Именно здесь, в бутафорских стенах из гипсокартона и пеноблоков, претворяющихся мрамором и гранитом. Под сводами, украшенными великолепной мозаикой, напечатанной на натяжных потолках. Стояло одно из главных сокровищ нашей страны. И одновременно одна из самых опасных угроз.
Любой, кто дотрагивался до обелиска императора, считался прошедшим испытание, просто так, сразу. И в награду ему давалось столько символов, сколько могла выдержать та капелька крови Древних, которую он унаследовал.
Но за всё приходилось платить, и раз в полтора года обелиск активировался, погружая долину в Испытание. Уже не для шести кандидатов, для всей империи. И лишь слаженная работа одарённых и военных помогала избегать жертв, которые в противном случае исчислялись бы десятками миллионов.
За восемнадцать лет с первого вторжения, когда в этот мир попытались пробиться Древние, эта равнина была щедро напоена кровью. Да так, что на ней с огромным трудом росла трава. Деревья не приживались. Те куцые аллеи, которые вели к временному дворцу – были высажены уже взрослыми, прямо в привозной земле.
Потому что за полтора года ни одно дерево не успевало вырасти достаточно высоко, а голая, как тарелка, степь, могла раздражать многих аристократов. Да и самого императора, скорее всего, бесила.
Он не мог отказаться от преимущества, что давал обелиск всей империи, но и терпеть угрозу не мог. А как человек не глупый, сегодняшний правитель прекрасно понимал: если у тебя есть слабость, нужно обратить её в силу или, по крайней мере, сделать вид, что происходит всё именно так, как ты решил.
Вот и появилась такая аномалия, прекрасная, кишащая жизнью, сующая в глаза лоск и блеск стекла столица. Мегаполис, возникший вокруг городища, которому было больше четырёх тысяч лет. Теперь, конечно, от культурного и исторического памятника ничего не осталось. Но за всё приходится платить.
– Спасибо за то, что были с нами. Надеюсь, полёт вам понравился, – вежливо улыбаясь, проговорил вышедший из кабины пилот. И когда мы уже начали подниматься, извиняясь, преградил нам дорогу: – Первыми выходят княжич и княжна Серебряные, их уже ожидают.
– Ну ничего себе, – выглянув в окно, присвистнул Тим. – Вот это я понимаю, эскорт. Они бы ещё танк подогнали.

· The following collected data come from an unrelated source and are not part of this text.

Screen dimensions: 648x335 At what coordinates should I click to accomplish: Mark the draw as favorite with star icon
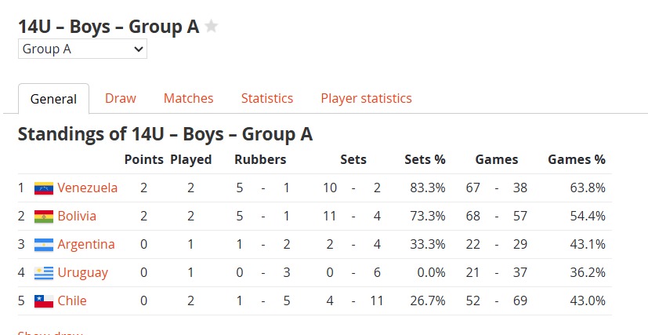click(212, 27)
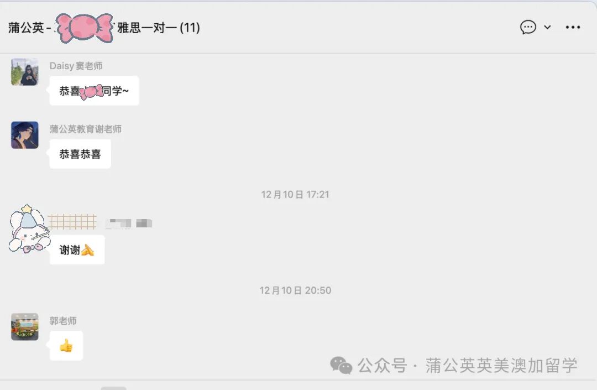
Task: Click the praying hands emoji
Action: point(87,250)
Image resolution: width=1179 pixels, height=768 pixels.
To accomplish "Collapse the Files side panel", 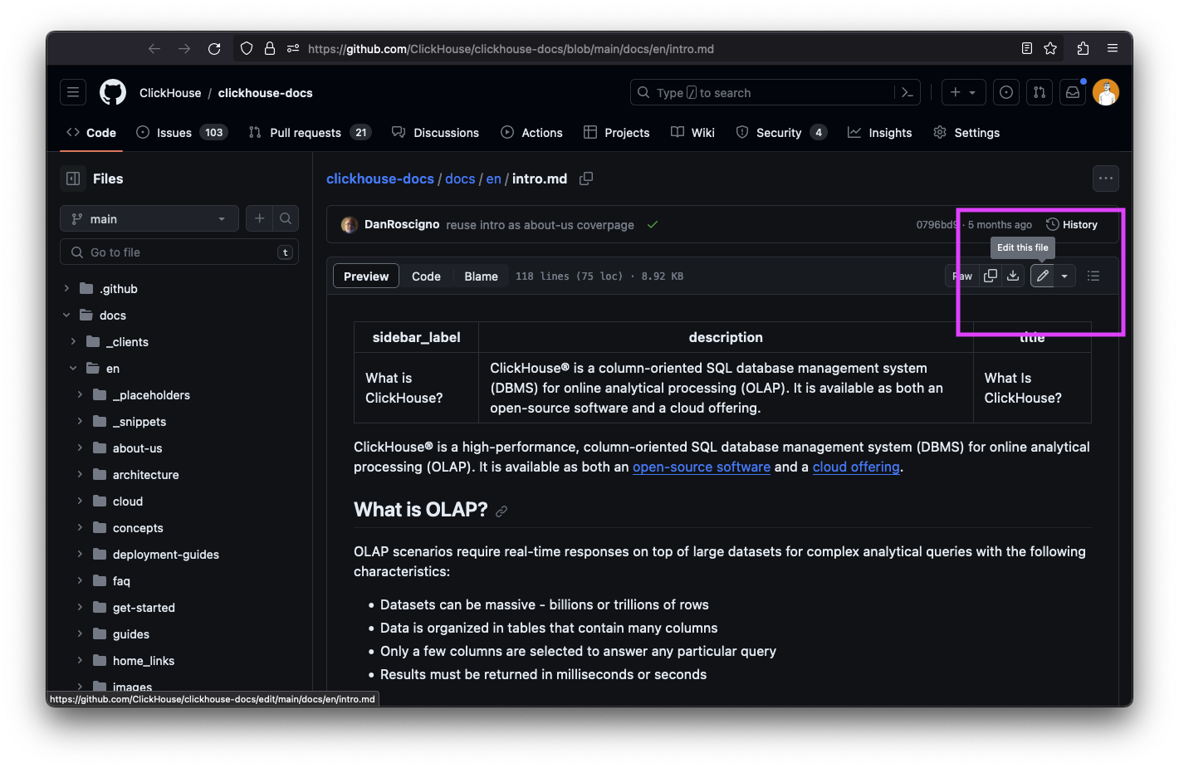I will coord(73,179).
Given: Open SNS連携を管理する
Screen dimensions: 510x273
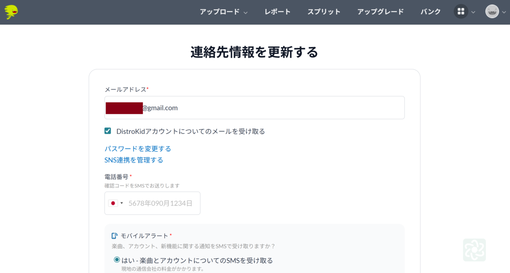Looking at the screenshot, I should click(x=134, y=160).
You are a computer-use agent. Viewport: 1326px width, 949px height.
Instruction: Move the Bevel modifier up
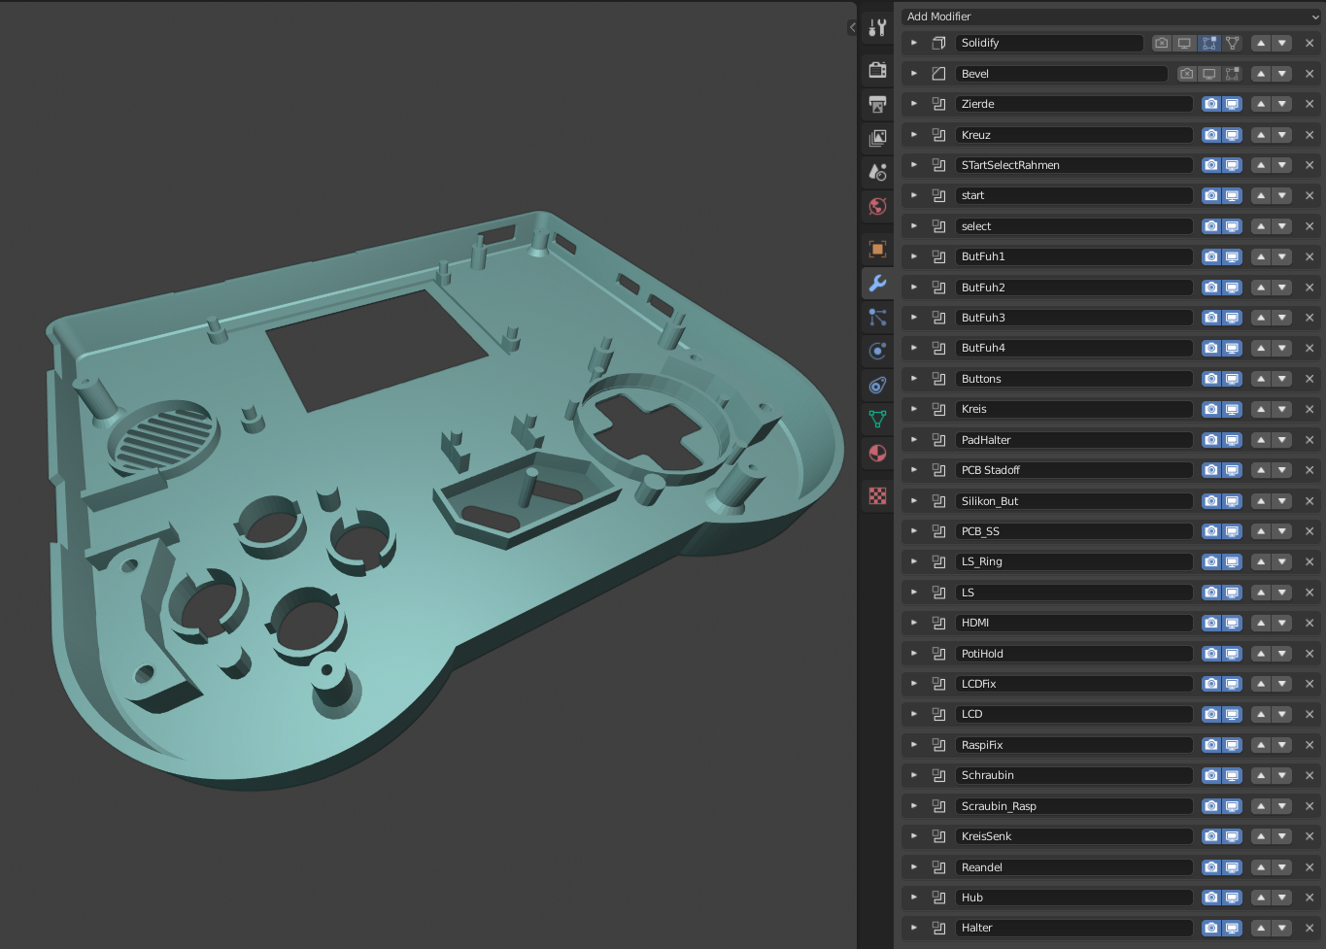click(x=1260, y=73)
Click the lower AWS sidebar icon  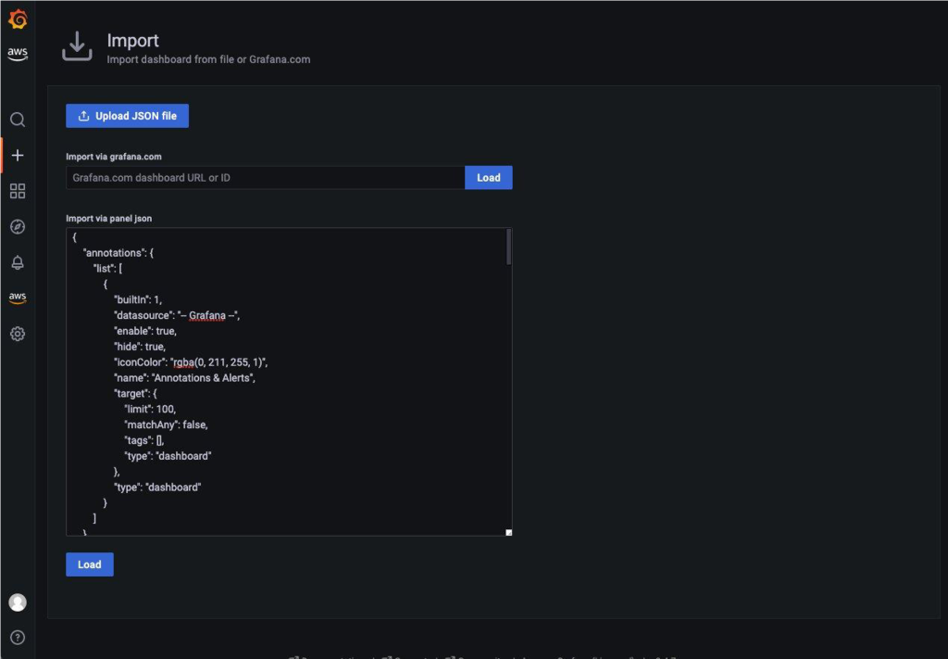click(17, 297)
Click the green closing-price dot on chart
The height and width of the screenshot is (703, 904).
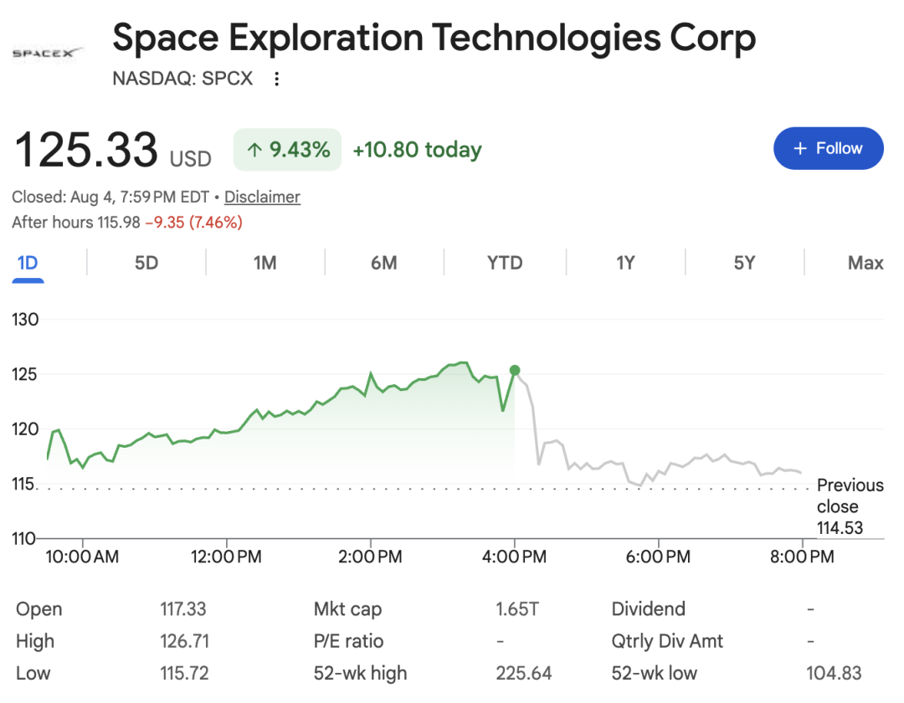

Тут он был прав: за парочкой пожаловала целая моторизированная рота. При этом я говорю не просто об БМП и солдатах, а о полноценных доспехах с экзоскелетами. Пятеро из сотни вооружённых до зубов бойцов были облачены в такую броню, что делало их на две головы выше. Человек десять, даже в мешковатой форме, выглядели словно переростки-бодибилдеры, с бугрящимися под противоосколочными костюмами мышцами – бойцы, прошедшие боевую химеризацию. Ну и бронетранспортёры с двадцатимиллиметровыми автоматическими пушками тоже со счетов сбрасывать не приходилось.
– Кажется, твоя угроза подействовала, – усмехнувшись, сказал я Насте.
– Скорее уж твоё «позвоните родителям», – фыркнула в ответ девушка.
– Ну, зато теперь ясно, что они относятся к нам крайне серьёзно.
Даже, пожалуй, чересчур. Такую армаду, особенно если в доспехах – одарённые с боевыми символами или маги, даже мне будет одолеть непросто. Нет, я, конечно, могу выкрутиться, а в крайнем случае сбежать, активировав связь с испытанием. Только вот в этом не было никакой нужды. Я прилетел добровольно и продолжил провокацию Насти тоже не просто так.
Что бы они там ни думали, Серебряные сейчас показывали не силу, а страх. Призвав в аэропорт боевое крыло дружины, они буквально признавались в том, что есть причина для конфликта и они готовы применять оружие.
Глупо. Повелись на провокацию, как дети. Скорее всего, сработал материнский инстинкт Натальи Серебряной, той самой, что министр по делам аристократов.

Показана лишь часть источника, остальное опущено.